**Instruction:** Reproduce the lines from the one containing "Smoke / Fire Detection System (43, 494)" to the one containing "Our Services (152, 14)", both included, exactly as they appear.

**Available records:**
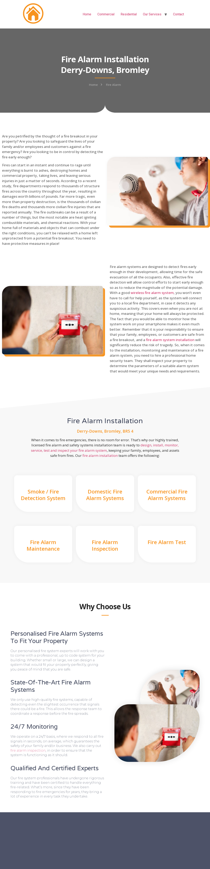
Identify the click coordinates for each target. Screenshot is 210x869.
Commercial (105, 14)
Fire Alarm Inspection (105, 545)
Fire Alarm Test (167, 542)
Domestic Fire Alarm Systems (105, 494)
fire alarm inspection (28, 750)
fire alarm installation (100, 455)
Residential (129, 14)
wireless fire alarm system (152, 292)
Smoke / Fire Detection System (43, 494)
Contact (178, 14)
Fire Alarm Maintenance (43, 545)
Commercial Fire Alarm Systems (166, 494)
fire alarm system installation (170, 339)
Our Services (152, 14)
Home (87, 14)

--

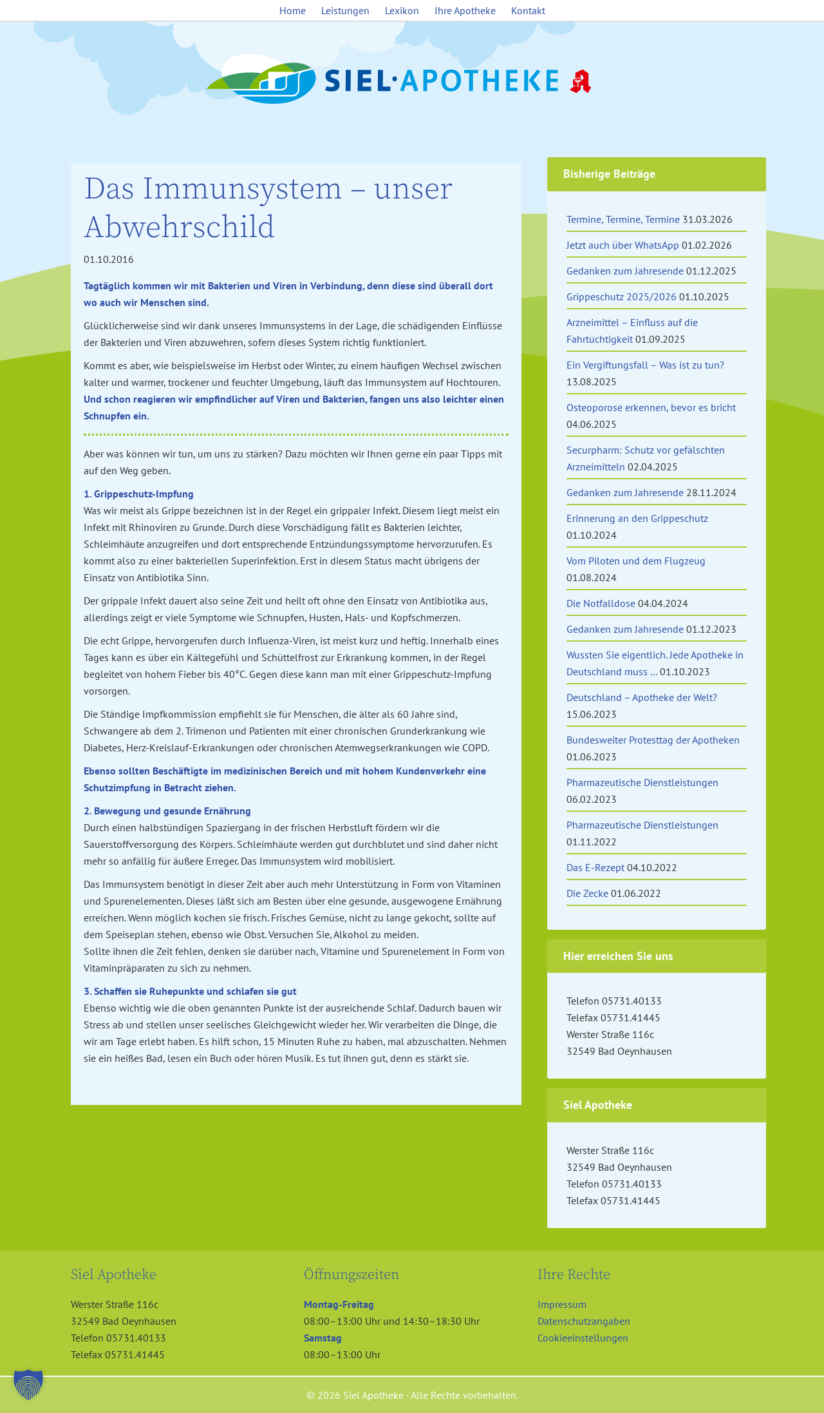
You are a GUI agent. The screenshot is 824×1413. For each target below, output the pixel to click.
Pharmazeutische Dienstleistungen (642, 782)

**Finished task:**
Smoke / Fire Detection System (43, 494)
Contact (178, 14)
Fire Alarm Maintenance (43, 545)
Commercial Fire Alarm Systems (166, 494)
fire alarm system installation (170, 339)
Our Services (152, 14)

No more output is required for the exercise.